Generate random numbers distributed by Zipf

dmeister picture dmeister · Sep 2, 2009 · Viewed 10.4k times · Source

The Zipf probability distribution is often used to model file size distribution or item access distributions on items in P2P systems. e.g. "Web Caching and Zip like Distribution Evidence and Implications", but neither Boost or the GSL (Gnu Scientific Library) provide an implementation to generate random numbers using this distribution.
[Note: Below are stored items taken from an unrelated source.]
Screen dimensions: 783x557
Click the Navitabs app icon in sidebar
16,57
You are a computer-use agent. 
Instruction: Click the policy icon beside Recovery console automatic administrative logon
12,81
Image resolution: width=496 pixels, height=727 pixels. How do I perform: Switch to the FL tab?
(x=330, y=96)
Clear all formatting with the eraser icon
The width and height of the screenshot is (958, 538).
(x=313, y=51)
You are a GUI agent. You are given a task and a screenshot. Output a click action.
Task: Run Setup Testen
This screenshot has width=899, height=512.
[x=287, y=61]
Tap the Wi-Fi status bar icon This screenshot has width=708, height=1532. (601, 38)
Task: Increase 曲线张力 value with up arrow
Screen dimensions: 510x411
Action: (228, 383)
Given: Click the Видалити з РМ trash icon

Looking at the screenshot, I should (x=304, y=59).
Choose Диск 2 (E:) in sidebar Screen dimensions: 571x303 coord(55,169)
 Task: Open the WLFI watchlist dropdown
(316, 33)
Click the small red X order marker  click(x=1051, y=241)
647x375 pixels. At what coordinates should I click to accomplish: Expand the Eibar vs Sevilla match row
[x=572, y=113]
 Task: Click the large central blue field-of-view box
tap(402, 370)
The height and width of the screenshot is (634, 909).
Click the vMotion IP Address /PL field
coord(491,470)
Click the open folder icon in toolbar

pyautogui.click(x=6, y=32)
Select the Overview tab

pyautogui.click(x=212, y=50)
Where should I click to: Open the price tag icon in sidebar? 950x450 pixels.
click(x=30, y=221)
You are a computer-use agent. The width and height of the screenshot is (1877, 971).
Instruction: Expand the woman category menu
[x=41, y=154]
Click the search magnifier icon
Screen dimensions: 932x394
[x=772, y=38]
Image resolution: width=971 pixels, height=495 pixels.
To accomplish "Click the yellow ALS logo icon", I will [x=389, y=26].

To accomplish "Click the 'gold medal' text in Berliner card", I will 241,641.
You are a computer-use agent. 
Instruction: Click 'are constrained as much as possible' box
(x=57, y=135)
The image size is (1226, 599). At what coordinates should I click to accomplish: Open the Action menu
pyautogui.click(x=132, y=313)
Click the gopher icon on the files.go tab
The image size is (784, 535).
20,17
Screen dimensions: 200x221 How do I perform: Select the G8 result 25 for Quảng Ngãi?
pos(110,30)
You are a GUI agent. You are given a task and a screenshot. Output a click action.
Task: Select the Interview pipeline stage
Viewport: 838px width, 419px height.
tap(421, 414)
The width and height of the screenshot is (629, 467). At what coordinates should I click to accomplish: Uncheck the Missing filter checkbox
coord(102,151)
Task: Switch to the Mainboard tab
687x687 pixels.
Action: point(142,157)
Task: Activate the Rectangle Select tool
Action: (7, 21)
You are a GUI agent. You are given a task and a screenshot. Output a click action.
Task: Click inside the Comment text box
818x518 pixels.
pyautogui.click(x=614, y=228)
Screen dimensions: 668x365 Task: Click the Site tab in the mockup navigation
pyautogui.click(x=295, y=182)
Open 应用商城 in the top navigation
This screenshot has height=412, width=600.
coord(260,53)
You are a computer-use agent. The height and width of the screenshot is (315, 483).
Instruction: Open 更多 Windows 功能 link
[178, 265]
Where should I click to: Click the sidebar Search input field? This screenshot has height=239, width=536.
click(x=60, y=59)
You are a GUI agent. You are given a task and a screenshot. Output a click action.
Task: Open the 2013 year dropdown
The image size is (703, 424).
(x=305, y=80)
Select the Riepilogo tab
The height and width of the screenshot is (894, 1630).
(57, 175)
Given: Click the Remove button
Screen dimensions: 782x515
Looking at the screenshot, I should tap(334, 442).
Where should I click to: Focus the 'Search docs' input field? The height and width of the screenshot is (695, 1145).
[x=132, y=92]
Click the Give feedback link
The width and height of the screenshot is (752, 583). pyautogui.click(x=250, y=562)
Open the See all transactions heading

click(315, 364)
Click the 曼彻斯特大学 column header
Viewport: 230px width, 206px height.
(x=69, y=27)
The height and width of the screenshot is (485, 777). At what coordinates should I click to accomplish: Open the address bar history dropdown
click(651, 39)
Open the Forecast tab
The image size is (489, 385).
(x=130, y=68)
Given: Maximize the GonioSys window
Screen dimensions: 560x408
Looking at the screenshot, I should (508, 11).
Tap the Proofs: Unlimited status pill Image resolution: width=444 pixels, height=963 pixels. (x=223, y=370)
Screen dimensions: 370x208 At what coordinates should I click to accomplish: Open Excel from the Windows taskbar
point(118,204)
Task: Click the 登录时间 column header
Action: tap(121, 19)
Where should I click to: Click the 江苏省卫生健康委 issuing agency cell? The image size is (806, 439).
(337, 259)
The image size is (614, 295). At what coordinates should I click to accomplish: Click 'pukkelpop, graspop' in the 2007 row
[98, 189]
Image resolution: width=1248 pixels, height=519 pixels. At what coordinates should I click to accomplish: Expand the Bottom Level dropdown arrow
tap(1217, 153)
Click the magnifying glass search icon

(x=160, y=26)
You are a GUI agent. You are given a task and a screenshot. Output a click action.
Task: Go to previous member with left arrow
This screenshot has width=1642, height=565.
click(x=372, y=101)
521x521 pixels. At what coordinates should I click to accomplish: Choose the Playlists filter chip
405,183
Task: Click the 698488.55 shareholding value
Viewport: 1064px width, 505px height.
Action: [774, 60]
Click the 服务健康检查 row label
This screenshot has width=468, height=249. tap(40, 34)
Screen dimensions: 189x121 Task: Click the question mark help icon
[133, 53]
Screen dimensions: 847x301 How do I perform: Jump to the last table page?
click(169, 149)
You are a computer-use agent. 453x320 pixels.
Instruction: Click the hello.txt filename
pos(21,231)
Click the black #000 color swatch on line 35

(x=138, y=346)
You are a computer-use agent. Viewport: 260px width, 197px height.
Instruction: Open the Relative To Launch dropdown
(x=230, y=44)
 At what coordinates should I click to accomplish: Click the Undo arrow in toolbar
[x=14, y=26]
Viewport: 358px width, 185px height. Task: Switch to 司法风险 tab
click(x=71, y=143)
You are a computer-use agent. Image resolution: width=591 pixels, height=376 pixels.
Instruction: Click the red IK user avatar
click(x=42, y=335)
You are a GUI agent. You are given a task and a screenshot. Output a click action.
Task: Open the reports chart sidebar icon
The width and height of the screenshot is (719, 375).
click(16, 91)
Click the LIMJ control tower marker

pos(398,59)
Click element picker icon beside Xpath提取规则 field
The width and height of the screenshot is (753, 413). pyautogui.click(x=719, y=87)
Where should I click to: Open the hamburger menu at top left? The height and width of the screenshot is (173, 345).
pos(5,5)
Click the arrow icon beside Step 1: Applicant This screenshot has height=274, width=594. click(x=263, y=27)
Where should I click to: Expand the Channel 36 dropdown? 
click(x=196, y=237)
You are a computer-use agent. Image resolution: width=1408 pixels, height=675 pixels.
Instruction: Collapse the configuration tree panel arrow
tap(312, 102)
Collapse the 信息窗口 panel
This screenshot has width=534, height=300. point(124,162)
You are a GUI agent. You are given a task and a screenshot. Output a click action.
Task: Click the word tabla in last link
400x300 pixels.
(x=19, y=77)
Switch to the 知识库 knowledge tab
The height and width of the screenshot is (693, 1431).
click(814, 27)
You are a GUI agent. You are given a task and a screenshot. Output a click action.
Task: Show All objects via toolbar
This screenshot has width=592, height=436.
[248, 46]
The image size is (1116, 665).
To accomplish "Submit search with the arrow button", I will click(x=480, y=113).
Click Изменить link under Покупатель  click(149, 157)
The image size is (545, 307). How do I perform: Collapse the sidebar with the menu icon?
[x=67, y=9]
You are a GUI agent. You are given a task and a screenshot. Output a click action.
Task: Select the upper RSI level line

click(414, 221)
I have not found a (trustworthy) implementation using the common search engines.

How can random numbers that are distributed according to the Zipf distribution by using a U(0,1) random generator, e.g. the Mersenne twister?

Answer

stanga picture stanga · Jan 9, 2012

Here's a Python Zipf-like distribution generator for n items with parameter alpha >= 0:

import random 
import bisect 
import math 

class ZipfGenerator: 

    def __init__(self, n, alpha): 
        # Calculate Zeta values from 1 to n: 
        tmp = [1. / (math.pow(float(i), alpha)) for i in range(1, n+1)] 
        zeta = reduce(lambda sums, x: sums + [sums[-1] + x], tmp, [0]) 

        # Store the translation map: 
        self.distMap = [x / zeta[-1] for x in zeta] 

    def next(self): 
        # Take a uniform 0-1 pseudo-random value: 
        u = random.random()  

        # Translate the Zipf variable: 
        return bisect.bisect(self.distMap, u) - 1